- THE TASK:
Starting at the line with "Screen dimensions: 350x243" and going on through the line with "You are a computer-use agent. The height", reproduce each line in the records below exactly and nothing more.

- GIVEN RECORDS:
*** Block opens ***
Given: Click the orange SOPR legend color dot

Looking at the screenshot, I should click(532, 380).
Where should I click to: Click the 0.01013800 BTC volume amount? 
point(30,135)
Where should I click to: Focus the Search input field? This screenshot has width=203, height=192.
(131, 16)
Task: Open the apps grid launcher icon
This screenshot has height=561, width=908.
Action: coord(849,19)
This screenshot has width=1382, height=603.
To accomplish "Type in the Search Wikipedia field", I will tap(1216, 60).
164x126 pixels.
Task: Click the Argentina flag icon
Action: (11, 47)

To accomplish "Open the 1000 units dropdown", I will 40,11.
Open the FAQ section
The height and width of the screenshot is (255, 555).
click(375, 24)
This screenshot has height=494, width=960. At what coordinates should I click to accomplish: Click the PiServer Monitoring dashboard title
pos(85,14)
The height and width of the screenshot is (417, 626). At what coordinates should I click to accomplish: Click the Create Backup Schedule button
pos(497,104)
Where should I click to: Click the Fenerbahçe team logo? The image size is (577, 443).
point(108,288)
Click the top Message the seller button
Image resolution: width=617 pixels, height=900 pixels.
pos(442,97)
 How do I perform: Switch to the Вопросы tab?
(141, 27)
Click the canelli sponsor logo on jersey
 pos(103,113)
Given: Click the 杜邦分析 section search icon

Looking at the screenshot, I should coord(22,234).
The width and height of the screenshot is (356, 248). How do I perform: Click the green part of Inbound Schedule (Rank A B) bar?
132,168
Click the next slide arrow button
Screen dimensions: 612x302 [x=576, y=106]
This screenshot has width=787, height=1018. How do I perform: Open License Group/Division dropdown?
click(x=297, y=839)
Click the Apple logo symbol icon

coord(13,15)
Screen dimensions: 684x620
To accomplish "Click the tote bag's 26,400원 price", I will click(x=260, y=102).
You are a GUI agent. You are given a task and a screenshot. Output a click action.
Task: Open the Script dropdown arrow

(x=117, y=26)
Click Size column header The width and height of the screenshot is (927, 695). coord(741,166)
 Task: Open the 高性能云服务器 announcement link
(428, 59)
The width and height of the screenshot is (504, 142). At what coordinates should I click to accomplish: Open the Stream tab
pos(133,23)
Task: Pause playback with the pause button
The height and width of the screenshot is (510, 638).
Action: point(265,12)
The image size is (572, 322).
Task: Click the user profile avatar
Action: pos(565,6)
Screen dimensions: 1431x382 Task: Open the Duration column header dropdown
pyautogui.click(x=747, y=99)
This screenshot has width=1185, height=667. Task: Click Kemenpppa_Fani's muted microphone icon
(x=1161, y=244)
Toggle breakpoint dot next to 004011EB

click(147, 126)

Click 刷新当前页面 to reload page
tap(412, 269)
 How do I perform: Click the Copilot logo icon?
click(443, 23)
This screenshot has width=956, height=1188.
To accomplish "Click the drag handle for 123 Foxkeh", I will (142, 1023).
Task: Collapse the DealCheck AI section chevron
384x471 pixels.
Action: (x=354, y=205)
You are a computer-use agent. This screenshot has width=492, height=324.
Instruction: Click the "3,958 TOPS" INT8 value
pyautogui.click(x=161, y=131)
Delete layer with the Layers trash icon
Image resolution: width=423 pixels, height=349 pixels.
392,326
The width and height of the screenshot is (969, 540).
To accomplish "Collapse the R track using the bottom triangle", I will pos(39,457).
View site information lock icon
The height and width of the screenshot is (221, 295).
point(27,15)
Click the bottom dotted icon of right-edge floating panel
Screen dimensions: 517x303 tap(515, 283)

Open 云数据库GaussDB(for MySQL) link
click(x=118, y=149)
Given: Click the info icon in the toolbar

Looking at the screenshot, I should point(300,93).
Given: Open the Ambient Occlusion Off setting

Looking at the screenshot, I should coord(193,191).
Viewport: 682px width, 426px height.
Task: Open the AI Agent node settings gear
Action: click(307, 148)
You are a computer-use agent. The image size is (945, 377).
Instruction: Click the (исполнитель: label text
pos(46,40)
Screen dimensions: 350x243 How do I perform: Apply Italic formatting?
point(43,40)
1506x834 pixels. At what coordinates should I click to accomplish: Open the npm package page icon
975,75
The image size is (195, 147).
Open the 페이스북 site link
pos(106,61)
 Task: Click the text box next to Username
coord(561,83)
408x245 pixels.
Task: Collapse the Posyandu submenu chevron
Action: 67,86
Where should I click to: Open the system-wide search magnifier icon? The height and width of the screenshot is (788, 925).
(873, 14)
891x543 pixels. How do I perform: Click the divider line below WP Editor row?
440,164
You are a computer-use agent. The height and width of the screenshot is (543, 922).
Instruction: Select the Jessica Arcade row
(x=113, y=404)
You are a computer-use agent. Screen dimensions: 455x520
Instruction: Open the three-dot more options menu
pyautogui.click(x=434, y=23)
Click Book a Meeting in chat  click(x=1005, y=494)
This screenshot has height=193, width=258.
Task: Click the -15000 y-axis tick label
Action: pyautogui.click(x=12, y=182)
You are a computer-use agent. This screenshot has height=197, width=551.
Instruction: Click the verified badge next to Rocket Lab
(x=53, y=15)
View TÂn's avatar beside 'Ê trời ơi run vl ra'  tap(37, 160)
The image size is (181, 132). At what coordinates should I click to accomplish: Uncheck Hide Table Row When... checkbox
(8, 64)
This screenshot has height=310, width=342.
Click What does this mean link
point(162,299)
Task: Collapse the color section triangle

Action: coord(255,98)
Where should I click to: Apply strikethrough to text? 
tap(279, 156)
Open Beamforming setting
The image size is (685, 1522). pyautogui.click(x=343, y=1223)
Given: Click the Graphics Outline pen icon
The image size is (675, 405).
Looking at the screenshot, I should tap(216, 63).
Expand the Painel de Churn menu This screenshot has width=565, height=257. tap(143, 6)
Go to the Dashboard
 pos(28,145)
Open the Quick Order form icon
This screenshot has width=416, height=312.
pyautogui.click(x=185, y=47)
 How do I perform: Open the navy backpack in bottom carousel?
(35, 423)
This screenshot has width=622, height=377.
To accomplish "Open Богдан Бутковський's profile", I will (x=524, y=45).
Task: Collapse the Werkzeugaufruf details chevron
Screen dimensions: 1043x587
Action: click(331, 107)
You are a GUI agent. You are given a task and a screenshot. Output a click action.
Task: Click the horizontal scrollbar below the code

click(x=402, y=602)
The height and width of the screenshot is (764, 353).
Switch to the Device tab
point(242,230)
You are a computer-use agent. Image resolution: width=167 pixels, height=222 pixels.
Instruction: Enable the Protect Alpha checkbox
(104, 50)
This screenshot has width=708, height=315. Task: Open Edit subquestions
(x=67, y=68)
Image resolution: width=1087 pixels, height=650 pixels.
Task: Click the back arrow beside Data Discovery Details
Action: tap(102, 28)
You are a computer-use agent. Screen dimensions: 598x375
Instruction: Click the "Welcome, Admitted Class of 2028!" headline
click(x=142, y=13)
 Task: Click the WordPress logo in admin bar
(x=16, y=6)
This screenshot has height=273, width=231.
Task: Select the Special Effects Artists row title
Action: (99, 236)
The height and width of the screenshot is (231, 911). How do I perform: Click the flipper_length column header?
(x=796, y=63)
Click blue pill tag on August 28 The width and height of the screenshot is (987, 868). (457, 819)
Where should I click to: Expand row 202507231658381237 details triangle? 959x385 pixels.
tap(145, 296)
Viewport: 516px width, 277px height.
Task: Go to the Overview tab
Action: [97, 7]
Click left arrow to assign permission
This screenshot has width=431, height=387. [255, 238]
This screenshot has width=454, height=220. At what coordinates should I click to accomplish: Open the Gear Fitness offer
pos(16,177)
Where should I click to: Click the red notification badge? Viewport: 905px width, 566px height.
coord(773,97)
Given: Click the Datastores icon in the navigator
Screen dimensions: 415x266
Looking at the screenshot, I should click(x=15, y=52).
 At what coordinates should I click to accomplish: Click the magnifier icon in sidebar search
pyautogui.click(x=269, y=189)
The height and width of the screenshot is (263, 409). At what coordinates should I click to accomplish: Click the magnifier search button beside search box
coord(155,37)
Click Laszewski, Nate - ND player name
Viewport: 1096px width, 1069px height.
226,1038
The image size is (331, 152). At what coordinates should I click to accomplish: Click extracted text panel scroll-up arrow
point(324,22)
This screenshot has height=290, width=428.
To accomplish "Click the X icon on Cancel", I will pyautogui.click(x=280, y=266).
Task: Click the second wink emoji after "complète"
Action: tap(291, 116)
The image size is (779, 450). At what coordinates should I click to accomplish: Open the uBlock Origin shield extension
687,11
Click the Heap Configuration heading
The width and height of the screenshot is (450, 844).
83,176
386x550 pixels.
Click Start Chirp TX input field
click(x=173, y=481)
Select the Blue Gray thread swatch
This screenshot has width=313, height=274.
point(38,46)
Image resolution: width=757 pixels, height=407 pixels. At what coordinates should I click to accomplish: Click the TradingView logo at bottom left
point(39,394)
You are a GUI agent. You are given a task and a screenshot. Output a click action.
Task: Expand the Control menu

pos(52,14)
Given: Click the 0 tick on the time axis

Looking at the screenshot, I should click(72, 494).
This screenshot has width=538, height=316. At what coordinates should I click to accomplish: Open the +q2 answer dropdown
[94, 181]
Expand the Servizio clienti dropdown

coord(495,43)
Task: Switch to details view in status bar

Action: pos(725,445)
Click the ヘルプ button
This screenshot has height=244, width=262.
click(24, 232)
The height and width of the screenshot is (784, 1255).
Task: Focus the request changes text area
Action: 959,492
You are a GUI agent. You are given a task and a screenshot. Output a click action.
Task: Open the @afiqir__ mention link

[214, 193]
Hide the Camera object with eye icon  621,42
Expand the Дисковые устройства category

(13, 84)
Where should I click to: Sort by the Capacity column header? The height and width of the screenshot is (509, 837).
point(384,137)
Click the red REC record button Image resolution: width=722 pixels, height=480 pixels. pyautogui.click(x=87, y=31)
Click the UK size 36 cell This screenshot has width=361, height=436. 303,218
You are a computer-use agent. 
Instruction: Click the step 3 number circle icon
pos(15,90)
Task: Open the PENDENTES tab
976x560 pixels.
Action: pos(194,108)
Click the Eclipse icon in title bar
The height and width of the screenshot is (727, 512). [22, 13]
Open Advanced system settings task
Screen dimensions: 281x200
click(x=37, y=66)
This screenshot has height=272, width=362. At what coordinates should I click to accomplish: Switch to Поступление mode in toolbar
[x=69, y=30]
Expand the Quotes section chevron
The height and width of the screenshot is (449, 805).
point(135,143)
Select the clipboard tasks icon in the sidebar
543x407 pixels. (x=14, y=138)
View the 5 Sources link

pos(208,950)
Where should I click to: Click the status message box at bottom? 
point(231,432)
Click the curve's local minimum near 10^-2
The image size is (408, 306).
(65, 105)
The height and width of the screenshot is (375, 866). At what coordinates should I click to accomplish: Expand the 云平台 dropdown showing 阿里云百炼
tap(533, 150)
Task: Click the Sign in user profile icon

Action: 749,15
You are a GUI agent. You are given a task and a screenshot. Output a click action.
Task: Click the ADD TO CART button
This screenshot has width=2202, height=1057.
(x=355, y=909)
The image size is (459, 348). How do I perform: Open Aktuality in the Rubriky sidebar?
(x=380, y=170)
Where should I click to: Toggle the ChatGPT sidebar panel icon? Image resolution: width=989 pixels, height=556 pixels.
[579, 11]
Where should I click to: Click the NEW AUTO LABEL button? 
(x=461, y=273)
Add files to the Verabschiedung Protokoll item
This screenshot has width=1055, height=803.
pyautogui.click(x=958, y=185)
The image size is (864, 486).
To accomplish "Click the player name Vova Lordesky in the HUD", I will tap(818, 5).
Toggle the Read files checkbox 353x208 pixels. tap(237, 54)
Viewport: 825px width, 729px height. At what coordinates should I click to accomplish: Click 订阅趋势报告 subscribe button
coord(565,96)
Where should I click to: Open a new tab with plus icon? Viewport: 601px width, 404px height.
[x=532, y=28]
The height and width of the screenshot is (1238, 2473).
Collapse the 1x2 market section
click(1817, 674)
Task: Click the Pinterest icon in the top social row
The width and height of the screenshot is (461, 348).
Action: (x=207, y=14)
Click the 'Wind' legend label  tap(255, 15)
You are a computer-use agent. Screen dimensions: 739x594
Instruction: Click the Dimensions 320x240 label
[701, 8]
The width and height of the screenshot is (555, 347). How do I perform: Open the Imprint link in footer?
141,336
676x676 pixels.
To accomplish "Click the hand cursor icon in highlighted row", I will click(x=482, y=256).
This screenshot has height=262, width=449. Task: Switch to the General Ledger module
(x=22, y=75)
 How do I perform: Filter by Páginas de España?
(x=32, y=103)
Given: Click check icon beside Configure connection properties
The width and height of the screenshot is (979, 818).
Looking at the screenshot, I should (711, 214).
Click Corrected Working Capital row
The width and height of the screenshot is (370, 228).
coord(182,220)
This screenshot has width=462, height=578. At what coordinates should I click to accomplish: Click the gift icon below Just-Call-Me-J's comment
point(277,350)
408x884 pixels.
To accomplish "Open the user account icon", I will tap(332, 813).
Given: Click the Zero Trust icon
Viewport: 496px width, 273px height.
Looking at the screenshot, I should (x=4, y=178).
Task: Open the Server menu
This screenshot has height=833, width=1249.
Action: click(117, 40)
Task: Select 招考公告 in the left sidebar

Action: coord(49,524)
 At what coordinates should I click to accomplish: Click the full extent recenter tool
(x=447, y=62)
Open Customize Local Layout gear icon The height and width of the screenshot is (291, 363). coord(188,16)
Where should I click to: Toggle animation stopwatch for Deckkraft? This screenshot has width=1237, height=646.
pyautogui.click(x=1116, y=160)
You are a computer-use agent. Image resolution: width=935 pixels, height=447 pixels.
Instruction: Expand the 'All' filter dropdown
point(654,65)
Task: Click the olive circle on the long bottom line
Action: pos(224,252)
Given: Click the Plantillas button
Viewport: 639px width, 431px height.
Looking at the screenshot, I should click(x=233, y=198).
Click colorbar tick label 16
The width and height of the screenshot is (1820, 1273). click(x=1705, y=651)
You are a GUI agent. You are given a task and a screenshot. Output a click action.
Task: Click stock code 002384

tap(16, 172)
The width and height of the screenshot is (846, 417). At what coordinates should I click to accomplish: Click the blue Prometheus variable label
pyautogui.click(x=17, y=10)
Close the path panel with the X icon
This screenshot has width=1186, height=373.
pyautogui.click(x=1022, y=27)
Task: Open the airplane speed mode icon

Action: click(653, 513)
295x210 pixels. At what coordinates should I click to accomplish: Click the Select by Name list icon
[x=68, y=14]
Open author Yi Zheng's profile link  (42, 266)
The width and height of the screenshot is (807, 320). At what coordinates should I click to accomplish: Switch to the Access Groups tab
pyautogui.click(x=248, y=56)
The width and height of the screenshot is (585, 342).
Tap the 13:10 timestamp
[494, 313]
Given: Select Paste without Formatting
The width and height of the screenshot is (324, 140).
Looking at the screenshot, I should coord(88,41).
*** Block closes ***
- EXERCISE RESULT:
Screen dimensions: 350x243 How do I perform: Apply Italic formatting?
point(43,40)
1506x834 pixels. At what coordinates should I click to accomplish: Open the npm package page icon
975,75
The image size is (195, 147).
Open the 페이스북 site link
pos(106,61)
 Task: Click the text box next to Username
coord(561,83)
408x245 pixels.
Task: Collapse the Posyandu submenu chevron
Action: 67,86
Where should I click to: Open the system-wide search magnifier icon? The height and width of the screenshot is (788, 925).
(873, 14)
891x543 pixels. How do I perform: Click the divider line below WP Editor row?
440,164
You are a computer-use agent. The height and width of the screenshot is (543, 922).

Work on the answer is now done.